--- START ---

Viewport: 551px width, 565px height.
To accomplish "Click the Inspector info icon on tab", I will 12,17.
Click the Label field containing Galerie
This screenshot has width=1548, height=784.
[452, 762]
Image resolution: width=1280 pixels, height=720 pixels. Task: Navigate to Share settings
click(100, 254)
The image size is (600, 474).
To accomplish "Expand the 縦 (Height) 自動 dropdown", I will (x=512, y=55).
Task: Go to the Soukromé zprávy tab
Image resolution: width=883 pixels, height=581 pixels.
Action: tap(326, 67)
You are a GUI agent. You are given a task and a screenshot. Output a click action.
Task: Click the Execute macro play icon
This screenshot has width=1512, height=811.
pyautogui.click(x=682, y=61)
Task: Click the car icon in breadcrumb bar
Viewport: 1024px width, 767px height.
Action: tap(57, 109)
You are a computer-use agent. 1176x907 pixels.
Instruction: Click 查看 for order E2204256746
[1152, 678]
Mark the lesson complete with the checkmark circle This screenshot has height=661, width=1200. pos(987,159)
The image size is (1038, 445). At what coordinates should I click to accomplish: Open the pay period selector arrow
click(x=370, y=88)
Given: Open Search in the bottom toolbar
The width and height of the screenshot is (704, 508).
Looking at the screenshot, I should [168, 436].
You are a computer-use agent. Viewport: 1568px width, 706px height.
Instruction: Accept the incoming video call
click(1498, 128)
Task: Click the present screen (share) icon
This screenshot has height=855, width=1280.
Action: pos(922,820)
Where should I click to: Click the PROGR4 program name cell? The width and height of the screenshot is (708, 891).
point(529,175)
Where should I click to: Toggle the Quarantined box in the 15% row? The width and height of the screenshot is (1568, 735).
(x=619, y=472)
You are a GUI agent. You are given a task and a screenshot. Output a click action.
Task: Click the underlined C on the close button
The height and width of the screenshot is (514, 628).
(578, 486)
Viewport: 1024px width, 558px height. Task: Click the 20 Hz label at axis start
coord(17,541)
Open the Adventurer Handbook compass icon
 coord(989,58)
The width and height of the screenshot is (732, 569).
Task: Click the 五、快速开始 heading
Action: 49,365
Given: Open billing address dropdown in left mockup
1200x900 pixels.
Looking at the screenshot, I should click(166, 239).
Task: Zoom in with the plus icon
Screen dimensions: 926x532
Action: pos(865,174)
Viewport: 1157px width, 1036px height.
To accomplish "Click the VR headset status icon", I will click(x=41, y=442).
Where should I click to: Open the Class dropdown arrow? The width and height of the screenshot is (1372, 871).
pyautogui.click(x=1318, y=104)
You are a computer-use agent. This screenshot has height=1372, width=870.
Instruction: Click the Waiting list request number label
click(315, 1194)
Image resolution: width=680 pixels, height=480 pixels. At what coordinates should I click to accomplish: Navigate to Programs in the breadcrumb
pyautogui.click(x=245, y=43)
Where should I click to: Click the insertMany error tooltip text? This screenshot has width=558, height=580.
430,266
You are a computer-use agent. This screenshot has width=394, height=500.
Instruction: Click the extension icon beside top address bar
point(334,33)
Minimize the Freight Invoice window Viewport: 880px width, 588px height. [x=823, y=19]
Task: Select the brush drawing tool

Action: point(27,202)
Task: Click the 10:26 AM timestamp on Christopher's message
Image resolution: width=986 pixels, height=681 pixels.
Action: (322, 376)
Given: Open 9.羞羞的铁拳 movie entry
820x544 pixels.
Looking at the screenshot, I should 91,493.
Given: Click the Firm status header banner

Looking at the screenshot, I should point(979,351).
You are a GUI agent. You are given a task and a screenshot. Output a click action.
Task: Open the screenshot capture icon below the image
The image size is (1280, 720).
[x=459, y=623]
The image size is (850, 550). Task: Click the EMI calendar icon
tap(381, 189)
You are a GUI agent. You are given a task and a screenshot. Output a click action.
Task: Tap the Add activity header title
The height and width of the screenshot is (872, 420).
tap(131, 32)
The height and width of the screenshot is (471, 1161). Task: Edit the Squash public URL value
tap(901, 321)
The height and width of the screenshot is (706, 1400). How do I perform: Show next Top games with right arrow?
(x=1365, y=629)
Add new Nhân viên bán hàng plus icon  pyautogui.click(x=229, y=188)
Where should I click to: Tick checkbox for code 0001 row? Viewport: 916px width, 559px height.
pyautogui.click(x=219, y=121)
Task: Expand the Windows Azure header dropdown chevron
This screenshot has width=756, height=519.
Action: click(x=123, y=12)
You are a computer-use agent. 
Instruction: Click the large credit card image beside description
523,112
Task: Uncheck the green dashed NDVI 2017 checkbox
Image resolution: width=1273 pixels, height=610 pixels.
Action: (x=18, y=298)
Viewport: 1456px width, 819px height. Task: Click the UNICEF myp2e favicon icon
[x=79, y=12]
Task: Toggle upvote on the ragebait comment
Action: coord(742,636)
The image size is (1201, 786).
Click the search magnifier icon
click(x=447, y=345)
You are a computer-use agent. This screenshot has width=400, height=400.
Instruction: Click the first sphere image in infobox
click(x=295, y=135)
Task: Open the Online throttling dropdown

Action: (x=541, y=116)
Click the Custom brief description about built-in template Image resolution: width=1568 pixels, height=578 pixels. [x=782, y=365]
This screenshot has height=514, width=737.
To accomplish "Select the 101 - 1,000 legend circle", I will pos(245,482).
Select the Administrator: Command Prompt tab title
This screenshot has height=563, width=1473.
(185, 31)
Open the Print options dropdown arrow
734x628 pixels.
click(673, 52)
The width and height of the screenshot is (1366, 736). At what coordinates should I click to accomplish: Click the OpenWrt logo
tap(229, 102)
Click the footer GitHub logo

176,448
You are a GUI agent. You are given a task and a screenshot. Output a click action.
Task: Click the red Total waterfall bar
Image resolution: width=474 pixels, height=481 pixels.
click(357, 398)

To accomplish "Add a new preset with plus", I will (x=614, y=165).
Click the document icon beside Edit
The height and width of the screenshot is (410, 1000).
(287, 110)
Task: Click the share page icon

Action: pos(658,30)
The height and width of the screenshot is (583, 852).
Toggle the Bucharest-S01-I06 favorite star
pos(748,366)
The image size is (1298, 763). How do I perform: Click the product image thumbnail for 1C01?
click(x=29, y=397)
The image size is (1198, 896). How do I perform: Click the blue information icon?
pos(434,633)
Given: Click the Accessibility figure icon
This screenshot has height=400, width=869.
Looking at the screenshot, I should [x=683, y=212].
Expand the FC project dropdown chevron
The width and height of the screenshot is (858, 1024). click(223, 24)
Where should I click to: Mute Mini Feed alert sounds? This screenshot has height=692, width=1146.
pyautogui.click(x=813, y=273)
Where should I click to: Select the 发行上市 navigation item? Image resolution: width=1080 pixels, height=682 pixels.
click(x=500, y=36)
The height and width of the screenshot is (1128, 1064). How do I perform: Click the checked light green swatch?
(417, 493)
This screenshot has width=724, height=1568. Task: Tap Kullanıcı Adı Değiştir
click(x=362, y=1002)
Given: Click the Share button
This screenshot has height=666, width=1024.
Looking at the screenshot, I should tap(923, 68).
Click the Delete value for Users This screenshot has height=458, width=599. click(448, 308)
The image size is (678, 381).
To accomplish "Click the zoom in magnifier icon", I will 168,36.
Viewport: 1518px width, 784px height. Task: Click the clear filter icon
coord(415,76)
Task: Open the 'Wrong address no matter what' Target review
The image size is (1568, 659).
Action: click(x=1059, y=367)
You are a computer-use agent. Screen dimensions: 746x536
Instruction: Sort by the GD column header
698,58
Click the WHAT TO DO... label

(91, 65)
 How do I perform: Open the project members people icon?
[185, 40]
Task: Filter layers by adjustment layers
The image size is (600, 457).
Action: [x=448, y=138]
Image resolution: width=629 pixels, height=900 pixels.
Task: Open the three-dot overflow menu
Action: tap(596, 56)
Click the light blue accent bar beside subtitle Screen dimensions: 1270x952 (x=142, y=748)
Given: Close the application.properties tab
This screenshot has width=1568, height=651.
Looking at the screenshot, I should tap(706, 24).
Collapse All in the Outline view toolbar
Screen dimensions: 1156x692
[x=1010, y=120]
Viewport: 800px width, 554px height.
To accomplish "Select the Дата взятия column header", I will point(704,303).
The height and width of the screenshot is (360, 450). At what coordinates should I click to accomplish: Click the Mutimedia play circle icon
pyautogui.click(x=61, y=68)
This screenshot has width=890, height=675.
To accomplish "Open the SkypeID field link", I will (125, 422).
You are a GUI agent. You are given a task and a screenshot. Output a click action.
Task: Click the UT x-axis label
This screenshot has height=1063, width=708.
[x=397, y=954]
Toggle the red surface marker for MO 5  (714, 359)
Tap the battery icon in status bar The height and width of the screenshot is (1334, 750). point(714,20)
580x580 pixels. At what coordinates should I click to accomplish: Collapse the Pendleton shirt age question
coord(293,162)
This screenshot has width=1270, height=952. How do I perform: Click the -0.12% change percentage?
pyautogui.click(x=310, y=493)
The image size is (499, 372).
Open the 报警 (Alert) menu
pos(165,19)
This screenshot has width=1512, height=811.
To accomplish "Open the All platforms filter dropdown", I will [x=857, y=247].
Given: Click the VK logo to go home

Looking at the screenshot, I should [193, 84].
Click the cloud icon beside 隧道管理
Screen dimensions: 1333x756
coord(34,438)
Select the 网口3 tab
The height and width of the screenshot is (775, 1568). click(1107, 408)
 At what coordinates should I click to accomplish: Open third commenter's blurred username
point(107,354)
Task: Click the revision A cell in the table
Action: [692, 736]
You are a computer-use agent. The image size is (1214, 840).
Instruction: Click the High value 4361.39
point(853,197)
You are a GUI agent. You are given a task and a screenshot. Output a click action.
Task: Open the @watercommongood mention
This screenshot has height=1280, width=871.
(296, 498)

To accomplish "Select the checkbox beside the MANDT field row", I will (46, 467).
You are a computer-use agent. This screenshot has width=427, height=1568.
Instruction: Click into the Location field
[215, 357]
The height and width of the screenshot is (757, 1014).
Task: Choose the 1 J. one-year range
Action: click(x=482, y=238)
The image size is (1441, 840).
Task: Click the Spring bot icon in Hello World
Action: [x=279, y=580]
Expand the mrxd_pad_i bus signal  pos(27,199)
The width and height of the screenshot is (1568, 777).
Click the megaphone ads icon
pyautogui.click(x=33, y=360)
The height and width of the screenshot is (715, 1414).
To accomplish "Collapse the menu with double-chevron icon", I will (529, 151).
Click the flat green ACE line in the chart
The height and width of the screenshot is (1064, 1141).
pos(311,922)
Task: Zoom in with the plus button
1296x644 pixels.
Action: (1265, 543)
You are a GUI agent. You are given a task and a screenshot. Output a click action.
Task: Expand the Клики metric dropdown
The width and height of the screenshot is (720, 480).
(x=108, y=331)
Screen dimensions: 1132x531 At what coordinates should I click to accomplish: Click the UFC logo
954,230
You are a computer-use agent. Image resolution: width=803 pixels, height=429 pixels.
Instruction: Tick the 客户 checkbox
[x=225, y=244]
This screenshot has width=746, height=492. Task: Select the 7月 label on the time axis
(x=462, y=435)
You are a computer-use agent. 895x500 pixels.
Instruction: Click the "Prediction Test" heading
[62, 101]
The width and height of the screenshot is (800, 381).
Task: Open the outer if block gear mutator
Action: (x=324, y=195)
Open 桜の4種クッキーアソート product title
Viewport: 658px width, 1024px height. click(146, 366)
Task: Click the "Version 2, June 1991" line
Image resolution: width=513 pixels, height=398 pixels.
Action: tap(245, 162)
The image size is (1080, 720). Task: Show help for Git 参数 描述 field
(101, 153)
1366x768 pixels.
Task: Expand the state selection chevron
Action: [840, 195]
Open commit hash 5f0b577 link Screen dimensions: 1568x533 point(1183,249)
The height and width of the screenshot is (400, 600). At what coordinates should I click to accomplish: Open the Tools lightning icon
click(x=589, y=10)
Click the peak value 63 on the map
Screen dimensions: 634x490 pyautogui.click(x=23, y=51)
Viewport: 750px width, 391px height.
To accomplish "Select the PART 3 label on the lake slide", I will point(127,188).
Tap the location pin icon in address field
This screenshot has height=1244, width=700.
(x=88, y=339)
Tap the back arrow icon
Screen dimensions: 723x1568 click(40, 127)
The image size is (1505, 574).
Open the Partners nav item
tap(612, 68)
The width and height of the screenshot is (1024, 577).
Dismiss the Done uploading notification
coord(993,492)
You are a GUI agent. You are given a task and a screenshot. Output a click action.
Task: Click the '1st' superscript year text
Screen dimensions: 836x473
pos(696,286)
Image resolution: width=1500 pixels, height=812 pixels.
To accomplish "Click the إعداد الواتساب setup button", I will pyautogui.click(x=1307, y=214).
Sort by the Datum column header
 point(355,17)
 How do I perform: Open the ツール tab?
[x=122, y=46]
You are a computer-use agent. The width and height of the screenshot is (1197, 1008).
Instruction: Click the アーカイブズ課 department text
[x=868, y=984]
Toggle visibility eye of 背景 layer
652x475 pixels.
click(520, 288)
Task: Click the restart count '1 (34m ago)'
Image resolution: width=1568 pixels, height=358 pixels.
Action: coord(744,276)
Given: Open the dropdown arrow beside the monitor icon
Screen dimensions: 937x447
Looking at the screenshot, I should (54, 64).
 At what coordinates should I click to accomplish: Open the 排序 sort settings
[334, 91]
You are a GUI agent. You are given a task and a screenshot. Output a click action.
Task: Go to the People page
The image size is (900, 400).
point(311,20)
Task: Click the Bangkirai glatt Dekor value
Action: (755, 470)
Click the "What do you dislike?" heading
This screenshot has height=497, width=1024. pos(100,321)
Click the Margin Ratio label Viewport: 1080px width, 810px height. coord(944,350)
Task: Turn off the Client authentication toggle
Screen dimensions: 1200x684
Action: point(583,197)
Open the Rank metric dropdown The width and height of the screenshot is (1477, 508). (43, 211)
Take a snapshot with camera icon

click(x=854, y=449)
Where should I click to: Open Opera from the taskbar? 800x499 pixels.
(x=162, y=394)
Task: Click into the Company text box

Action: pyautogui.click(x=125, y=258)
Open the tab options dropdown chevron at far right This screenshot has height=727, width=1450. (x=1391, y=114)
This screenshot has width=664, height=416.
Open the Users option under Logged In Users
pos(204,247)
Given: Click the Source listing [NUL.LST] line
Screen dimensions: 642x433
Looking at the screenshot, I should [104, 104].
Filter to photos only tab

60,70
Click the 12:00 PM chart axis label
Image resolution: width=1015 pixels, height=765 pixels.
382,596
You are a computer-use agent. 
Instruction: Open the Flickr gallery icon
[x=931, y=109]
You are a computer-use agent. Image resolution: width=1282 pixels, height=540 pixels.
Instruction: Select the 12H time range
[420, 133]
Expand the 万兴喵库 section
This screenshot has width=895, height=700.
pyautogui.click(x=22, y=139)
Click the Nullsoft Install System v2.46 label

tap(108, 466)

--- END ---

EXERCISE REQUIREMENTS:
Return every line in the listing that contains the word "button".

ANSWER FOR THE TASK:
Task: Click the underlined C on the close button
Given: Click the Share button
Task: Zoom in with the plus button
To accomplish "Click the إعداد الواتساب setup button", I will pyautogui.click(x=1307, y=214).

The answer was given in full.